▶ **What to do**:
Reproduce the entries below exactly, but only from the line containing "Switch to the System" to the line containing "Click 'Zur Serie hinzufügen' button", inclusive.

- - - - -

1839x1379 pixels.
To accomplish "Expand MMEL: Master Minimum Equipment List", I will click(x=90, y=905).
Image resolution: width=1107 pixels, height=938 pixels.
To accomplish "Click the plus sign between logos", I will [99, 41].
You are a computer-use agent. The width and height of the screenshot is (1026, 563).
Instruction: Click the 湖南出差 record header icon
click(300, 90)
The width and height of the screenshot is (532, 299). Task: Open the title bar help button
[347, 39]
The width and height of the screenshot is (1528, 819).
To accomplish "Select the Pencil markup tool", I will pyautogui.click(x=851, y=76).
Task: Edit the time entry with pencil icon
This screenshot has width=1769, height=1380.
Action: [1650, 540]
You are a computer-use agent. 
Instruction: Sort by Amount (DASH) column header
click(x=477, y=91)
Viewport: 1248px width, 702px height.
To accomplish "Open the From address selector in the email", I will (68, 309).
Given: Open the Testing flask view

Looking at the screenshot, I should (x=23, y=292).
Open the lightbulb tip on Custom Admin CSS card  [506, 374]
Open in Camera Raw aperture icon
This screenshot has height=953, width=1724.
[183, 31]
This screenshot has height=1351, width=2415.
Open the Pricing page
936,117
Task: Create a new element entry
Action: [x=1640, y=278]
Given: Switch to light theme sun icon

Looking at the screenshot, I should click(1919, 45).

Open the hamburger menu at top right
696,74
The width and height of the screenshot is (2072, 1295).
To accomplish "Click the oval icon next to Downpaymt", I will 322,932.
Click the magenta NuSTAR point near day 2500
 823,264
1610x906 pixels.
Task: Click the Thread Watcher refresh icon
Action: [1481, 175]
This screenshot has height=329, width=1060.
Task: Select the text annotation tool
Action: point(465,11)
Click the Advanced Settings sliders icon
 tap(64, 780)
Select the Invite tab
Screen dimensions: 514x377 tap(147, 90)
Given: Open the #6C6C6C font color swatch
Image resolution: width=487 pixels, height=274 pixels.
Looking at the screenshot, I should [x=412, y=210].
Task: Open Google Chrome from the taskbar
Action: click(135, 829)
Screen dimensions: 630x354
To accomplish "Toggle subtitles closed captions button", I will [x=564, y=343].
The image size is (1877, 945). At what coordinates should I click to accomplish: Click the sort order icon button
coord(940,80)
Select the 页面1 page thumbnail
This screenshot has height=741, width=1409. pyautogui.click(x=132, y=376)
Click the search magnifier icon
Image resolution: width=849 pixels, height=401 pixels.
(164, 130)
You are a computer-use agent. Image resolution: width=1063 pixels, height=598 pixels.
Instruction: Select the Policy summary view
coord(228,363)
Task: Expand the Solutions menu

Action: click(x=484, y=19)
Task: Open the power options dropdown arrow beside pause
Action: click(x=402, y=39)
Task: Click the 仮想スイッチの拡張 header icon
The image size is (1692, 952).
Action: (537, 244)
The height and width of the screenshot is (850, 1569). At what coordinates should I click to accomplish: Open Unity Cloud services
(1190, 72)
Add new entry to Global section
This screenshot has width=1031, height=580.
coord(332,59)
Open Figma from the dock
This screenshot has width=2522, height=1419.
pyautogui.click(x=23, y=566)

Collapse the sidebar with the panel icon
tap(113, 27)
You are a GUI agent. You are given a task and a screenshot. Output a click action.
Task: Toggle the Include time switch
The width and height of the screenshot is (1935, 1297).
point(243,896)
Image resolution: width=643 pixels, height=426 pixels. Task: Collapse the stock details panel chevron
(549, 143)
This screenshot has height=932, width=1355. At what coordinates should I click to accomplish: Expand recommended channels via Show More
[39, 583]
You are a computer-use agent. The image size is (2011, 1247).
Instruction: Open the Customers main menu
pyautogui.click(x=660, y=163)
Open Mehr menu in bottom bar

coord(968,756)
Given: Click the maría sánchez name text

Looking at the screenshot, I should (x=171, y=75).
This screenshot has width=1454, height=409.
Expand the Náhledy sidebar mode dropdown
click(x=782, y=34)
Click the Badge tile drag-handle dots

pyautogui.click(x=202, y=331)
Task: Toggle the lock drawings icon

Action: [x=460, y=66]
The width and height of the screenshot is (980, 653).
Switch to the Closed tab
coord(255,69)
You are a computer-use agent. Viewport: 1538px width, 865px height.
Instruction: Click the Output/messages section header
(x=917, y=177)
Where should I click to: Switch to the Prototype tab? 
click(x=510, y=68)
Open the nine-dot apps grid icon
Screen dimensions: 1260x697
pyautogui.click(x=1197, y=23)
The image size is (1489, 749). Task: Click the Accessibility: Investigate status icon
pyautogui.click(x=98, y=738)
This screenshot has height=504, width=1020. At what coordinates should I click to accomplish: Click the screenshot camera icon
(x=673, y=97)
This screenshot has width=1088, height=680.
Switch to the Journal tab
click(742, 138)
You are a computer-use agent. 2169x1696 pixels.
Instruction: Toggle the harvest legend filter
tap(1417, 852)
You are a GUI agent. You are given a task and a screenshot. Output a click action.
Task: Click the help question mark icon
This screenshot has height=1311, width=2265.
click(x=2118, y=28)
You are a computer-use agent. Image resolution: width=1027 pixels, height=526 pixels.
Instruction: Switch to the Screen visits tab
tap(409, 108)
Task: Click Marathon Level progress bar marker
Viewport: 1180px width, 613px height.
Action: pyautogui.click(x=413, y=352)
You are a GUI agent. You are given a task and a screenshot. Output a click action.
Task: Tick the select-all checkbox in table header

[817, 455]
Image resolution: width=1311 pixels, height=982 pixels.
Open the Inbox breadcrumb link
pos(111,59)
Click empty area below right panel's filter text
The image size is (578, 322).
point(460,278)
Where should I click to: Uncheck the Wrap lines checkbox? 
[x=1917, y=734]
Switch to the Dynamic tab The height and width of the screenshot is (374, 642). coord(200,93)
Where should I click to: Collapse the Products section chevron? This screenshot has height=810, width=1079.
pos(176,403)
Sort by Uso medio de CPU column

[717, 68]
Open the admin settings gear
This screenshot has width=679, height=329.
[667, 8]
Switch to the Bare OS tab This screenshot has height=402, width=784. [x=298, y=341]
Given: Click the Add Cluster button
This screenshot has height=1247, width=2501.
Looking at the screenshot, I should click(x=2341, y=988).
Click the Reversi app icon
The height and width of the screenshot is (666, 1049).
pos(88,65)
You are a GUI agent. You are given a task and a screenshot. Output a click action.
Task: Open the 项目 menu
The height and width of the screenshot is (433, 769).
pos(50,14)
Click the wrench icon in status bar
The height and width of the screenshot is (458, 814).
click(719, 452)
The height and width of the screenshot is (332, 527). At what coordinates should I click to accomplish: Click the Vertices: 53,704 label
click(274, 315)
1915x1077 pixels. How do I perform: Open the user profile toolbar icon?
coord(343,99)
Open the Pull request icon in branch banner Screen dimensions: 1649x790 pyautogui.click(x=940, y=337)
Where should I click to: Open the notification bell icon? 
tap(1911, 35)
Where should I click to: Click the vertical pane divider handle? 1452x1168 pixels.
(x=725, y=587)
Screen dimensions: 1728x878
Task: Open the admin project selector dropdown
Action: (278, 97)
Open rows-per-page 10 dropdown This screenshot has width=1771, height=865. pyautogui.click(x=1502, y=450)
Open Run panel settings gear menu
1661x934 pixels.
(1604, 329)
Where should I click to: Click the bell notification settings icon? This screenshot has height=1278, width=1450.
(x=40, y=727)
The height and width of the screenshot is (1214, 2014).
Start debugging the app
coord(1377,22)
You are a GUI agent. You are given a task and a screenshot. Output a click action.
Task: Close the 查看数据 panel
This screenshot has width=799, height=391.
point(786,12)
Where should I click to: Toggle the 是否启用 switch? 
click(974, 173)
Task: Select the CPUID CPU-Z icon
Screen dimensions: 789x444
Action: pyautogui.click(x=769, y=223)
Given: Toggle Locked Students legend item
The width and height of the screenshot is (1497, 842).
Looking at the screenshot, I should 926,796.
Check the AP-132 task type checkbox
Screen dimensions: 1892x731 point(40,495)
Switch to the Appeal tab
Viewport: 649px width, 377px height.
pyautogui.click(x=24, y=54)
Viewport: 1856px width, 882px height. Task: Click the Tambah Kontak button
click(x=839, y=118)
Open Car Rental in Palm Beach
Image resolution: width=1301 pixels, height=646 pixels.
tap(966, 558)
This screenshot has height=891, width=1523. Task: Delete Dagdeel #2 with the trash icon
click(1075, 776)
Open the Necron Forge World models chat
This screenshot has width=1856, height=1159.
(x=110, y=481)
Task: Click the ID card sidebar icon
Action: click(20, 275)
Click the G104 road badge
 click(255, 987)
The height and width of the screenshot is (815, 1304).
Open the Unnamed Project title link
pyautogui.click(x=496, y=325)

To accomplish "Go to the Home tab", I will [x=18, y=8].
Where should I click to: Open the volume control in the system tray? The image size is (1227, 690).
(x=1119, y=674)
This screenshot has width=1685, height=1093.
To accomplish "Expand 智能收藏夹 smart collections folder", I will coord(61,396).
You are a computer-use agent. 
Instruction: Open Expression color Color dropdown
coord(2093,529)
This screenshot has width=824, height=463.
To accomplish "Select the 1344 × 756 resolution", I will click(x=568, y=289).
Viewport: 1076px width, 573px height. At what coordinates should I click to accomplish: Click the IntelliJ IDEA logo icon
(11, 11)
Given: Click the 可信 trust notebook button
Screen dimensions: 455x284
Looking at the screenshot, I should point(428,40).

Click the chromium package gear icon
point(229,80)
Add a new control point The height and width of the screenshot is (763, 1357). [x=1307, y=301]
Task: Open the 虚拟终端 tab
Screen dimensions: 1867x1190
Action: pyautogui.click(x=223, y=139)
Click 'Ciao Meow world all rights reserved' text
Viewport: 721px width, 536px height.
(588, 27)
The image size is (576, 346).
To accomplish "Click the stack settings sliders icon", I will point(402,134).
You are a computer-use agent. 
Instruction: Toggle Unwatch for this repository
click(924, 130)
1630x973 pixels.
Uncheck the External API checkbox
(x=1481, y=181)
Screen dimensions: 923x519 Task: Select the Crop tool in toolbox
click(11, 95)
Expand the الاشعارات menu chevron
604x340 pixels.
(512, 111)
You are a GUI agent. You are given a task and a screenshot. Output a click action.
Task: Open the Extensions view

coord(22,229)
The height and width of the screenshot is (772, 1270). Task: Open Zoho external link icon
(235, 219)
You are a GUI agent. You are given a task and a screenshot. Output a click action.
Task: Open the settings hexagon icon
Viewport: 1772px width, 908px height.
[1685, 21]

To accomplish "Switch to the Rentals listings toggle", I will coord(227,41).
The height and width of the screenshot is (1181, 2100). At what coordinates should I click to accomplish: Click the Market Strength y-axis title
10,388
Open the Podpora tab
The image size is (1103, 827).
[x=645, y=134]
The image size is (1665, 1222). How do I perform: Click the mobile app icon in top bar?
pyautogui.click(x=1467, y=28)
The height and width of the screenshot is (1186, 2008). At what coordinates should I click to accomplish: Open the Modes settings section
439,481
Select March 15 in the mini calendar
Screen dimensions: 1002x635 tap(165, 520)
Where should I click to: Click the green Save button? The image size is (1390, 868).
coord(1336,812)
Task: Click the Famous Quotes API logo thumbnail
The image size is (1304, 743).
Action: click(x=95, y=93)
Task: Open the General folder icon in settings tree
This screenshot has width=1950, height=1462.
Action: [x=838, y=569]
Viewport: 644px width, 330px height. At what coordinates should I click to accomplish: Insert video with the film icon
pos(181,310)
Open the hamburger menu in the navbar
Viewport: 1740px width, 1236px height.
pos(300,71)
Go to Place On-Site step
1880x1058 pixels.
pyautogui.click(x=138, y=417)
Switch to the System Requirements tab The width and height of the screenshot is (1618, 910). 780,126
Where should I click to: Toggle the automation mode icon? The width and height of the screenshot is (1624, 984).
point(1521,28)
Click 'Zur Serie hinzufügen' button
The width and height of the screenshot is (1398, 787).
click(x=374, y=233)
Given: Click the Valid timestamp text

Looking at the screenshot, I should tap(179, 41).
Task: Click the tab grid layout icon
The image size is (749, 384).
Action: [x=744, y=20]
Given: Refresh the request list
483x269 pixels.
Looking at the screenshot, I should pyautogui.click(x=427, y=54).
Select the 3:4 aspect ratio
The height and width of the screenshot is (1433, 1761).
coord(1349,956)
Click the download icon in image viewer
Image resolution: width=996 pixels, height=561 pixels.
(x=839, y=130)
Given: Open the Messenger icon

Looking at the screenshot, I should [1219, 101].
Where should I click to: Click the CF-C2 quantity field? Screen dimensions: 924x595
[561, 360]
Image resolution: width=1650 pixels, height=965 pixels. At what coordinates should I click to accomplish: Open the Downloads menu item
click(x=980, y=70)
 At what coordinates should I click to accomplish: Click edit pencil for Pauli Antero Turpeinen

- - - - -

▶ **Completed exercise**:
Switch to the System Requirements tab The width and height of the screenshot is (1618, 910). 780,126
Where should I click to: Toggle the automation mode icon? The width and height of the screenshot is (1624, 984).
point(1521,28)
Click 'Zur Serie hinzufügen' button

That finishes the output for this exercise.